Cavale notes the public’s employers need to listen up and take action, as “the consumer is not really the consumer of care. They’ve delegated that option to their employers. … You must pay attention as an employer.”
This means performing due diligence when shopping for healthcare, says Madden, which she claims many employers don’t do. “You have a lot of employers just trying to keep costs low, and not really paying attention to quality of care. They leave it up to insurance companies. There needs to be a much bigger awareness of what are you buying and why you are buying it. It’s not a valuable proposition just because you saved $10,000 on Aetna over Cigna. [With employers and employees] working together, you’d be surprised how effective it is with insurance companies.

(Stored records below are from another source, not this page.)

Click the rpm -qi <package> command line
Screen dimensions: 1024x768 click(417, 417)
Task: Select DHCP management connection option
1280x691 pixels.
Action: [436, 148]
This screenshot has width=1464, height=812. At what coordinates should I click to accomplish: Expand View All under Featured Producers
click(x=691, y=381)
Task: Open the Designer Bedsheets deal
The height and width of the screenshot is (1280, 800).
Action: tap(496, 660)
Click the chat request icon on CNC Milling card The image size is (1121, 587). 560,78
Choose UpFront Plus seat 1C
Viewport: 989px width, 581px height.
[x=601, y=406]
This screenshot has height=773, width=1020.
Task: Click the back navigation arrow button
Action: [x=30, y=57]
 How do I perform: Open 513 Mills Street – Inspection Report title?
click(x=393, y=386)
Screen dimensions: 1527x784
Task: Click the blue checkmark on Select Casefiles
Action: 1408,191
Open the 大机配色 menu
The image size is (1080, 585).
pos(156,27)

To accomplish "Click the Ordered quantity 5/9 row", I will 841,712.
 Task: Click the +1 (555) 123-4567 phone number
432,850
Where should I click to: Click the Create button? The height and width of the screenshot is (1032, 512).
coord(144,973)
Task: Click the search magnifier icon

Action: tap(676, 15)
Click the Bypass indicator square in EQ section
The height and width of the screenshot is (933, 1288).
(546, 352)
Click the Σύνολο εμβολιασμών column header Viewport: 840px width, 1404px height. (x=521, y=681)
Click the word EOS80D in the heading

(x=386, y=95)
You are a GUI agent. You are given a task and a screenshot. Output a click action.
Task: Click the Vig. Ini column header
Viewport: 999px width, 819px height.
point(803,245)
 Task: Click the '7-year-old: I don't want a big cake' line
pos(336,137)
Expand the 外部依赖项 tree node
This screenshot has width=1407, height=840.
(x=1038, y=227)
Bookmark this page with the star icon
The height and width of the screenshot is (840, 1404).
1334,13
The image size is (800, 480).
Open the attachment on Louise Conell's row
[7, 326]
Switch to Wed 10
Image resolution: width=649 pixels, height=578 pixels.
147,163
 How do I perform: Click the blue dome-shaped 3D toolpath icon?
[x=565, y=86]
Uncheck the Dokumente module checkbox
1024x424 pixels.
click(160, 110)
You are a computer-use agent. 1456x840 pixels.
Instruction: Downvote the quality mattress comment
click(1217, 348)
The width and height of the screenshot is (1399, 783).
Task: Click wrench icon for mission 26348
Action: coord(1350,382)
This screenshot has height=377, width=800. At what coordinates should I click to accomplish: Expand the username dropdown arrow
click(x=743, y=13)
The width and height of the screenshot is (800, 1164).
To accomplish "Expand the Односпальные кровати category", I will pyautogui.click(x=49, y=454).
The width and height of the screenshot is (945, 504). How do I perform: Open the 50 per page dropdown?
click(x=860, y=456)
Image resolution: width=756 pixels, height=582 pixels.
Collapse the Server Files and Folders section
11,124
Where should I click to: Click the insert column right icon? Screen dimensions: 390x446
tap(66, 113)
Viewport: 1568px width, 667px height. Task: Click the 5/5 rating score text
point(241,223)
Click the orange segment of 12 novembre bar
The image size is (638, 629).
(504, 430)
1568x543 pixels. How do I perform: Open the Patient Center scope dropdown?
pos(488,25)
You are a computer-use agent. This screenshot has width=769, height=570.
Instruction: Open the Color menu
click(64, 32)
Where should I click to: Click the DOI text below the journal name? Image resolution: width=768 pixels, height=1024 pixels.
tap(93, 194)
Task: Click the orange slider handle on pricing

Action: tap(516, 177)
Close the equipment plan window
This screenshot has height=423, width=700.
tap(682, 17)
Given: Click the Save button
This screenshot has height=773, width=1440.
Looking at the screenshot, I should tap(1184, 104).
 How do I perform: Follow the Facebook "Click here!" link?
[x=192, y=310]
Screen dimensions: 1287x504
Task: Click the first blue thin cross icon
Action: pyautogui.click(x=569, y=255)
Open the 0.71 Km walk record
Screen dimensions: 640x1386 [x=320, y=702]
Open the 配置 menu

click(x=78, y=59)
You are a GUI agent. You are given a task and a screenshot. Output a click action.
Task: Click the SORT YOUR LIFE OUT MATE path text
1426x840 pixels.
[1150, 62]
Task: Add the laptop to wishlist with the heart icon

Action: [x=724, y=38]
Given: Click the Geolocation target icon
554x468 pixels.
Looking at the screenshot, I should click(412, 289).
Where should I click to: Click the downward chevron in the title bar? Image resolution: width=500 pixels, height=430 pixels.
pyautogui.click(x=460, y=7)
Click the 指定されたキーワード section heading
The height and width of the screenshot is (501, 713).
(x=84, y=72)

It really forces their hand.”
How low will it go?
If trends continue, reimbursements will theoretically hit bottom in a few years, akin to an asteroid striking Earth while the dinosaurs munched happily on flora, fauna, and each other. “We’re in a changing world right now,” says Breeze. A growing movement of physicians are soliciting large groups and hospitals, looking for a stress-relieving salary payment structure, for example. Something’s gotta give, and soon.
Will we move to a single-payer system? Hard to say, although even if we do, “the devil’s in the details,” says Fabrizio, and implementation would take years. He suggests that only a major political shift will cause any major change in the current reimbursement slide. “There has to be changes by all the constituents. Unfortunately, I don’t see any movements to have everyone talking at the same table — the AMA, physicians’ groups, no one.”